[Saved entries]
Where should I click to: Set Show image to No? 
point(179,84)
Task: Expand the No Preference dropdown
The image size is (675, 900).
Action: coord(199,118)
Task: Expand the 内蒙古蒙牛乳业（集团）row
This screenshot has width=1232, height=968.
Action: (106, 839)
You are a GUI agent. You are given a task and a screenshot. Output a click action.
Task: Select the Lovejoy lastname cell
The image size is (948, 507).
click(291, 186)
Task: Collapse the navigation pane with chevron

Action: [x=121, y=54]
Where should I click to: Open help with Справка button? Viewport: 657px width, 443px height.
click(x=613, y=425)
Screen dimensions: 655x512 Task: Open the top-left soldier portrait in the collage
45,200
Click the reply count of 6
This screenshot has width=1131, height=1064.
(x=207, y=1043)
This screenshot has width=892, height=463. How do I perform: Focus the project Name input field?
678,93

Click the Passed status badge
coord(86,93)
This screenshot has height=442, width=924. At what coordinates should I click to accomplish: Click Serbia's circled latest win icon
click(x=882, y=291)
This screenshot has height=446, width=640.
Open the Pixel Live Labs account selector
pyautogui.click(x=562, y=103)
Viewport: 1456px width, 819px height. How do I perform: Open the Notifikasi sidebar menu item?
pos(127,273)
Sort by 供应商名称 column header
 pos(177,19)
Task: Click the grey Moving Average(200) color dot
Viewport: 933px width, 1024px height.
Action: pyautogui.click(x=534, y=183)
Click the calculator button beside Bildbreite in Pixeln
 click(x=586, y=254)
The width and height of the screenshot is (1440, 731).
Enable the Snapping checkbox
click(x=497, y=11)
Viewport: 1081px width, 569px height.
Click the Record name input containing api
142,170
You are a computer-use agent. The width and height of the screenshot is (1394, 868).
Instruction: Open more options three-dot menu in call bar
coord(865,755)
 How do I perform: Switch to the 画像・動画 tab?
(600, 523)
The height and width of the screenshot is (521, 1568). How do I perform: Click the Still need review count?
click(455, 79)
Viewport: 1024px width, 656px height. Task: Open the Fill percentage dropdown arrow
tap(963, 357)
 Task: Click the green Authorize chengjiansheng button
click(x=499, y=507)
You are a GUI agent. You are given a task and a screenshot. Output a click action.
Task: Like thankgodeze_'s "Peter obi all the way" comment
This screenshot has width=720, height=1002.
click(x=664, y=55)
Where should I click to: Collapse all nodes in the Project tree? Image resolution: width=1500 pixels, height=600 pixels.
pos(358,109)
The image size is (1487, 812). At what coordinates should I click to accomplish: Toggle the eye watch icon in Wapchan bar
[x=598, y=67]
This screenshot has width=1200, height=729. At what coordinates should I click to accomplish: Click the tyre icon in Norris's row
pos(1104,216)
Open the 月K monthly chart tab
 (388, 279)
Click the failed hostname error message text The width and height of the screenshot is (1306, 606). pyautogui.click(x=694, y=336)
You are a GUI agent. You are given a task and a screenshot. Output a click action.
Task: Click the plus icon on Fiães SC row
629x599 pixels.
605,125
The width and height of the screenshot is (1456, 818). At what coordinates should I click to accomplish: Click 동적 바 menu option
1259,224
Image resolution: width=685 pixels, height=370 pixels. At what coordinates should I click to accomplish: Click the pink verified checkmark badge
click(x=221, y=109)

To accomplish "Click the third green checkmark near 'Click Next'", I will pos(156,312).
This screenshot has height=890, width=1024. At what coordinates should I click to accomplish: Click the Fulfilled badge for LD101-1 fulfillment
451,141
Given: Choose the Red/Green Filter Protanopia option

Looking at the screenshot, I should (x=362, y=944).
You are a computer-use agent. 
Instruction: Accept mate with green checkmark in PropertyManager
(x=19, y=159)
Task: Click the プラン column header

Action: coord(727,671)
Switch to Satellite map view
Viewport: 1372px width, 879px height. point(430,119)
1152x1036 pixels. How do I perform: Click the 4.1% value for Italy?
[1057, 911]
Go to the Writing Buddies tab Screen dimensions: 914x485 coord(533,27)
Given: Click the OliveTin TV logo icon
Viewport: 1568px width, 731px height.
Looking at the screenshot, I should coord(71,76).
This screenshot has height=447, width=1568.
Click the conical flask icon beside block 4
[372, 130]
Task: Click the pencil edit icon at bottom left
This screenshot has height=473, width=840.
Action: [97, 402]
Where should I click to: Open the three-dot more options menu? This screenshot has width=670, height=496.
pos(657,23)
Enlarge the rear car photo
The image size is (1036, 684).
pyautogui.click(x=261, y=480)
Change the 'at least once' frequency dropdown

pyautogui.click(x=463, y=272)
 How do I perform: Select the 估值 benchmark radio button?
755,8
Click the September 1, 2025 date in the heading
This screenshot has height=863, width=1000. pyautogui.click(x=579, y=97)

__PROBLEM__
Transcribe all of the lines in the records precisely.

__RESPONSE TO THIS TASK__
Where should I click to: Set Show image to No? 
point(179,84)
Task: Expand the No Preference dropdown
The image size is (675, 900).
Action: coord(199,118)
Task: Expand the 内蒙古蒙牛乳业（集团）row
This screenshot has width=1232, height=968.
Action: (106, 839)
You are a GUI agent. You are given a task and a screenshot. Output a click action.
Task: Select the Lovejoy lastname cell
The image size is (948, 507).
click(291, 186)
Task: Collapse the navigation pane with chevron

Action: [x=121, y=54]
Where should I click to: Open help with Справка button? Viewport: 657px width, 443px height.
click(x=613, y=425)
Screen dimensions: 655x512 Task: Open the top-left soldier portrait in the collage
45,200
Click the reply count of 6
This screenshot has width=1131, height=1064.
(x=207, y=1043)
This screenshot has width=892, height=463. How do I perform: Focus the project Name input field?
678,93

Click the Passed status badge
coord(86,93)
This screenshot has height=442, width=924. At what coordinates should I click to accomplish: Click Serbia's circled latest win icon
click(x=882, y=291)
This screenshot has height=446, width=640.
Open the Pixel Live Labs account selector
pyautogui.click(x=562, y=103)
Viewport: 1456px width, 819px height. How do I perform: Open the Notifikasi sidebar menu item?
pos(127,273)
Sort by 供应商名称 column header
 pos(177,19)
Task: Click the grey Moving Average(200) color dot
Viewport: 933px width, 1024px height.
Action: pyautogui.click(x=534, y=183)
Click the calculator button beside Bildbreite in Pixeln
 click(x=586, y=254)
The width and height of the screenshot is (1440, 731).
Enable the Snapping checkbox
click(x=497, y=11)
Viewport: 1081px width, 569px height.
Click the Record name input containing api
142,170
You are a computer-use agent. The width and height of the screenshot is (1394, 868).
Instruction: Open more options three-dot menu in call bar
coord(865,755)
 How do I perform: Switch to the 画像・動画 tab?
(600, 523)
The height and width of the screenshot is (521, 1568). How do I perform: Click the Still need review count?
click(455, 79)
Viewport: 1024px width, 656px height. Task: Open the Fill percentage dropdown arrow
tap(963, 357)
 Task: Click the green Authorize chengjiansheng button
click(x=499, y=507)
You are a GUI agent. You are given a task and a screenshot. Output a click action.
Task: Like thankgodeze_'s "Peter obi all the way" comment
This screenshot has width=720, height=1002.
click(x=664, y=55)
Where should I click to: Collapse all nodes in the Project tree? Image resolution: width=1500 pixels, height=600 pixels.
pos(358,109)
The image size is (1487, 812). At what coordinates should I click to accomplish: Toggle the eye watch icon in Wapchan bar
[x=598, y=67]
This screenshot has width=1200, height=729. At what coordinates should I click to accomplish: Click the tyre icon in Norris's row
pos(1104,216)
Open the 月K monthly chart tab
 (388, 279)
Click the failed hostname error message text The width and height of the screenshot is (1306, 606). pyautogui.click(x=694, y=336)
You are a GUI agent. You are given a task and a screenshot. Output a click action.
Task: Click the plus icon on Fiães SC row
629x599 pixels.
605,125
The width and height of the screenshot is (1456, 818). At what coordinates should I click to accomplish: Click 동적 바 menu option
1259,224
Image resolution: width=685 pixels, height=370 pixels. At what coordinates should I click to accomplish: Click the pink verified checkmark badge
click(x=221, y=109)

To accomplish "Click the third green checkmark near 'Click Next'", I will pos(156,312).
This screenshot has height=890, width=1024. At what coordinates should I click to accomplish: Click the Fulfilled badge for LD101-1 fulfillment
451,141
Given: Choose the Red/Green Filter Protanopia option

Looking at the screenshot, I should (x=362, y=944).
You are a computer-use agent. 
Instruction: Accept mate with green checkmark in PropertyManager
(x=19, y=159)
Task: Click the プラン column header

Action: coord(727,671)
Switch to Satellite map view
Viewport: 1372px width, 879px height. point(430,119)
1152x1036 pixels. How do I perform: Click the 4.1% value for Italy?
[1057, 911]
Go to the Writing Buddies tab Screen dimensions: 914x485 coord(533,27)
Given: Click the OliveTin TV logo icon
Viewport: 1568px width, 731px height.
Looking at the screenshot, I should coord(71,76).
This screenshot has height=447, width=1568.
Click the conical flask icon beside block 4
[372, 130]
Task: Click the pencil edit icon at bottom left
This screenshot has height=473, width=840.
Action: [97, 402]
Where should I click to: Open the three-dot more options menu? This screenshot has width=670, height=496.
pos(657,23)
Enlarge the rear car photo
The image size is (1036, 684).
pyautogui.click(x=261, y=480)
Change the 'at least once' frequency dropdown

pyautogui.click(x=463, y=272)
 How do I perform: Select the 估值 benchmark radio button?
755,8
Click the September 1, 2025 date in the heading
This screenshot has height=863, width=1000. pyautogui.click(x=579, y=97)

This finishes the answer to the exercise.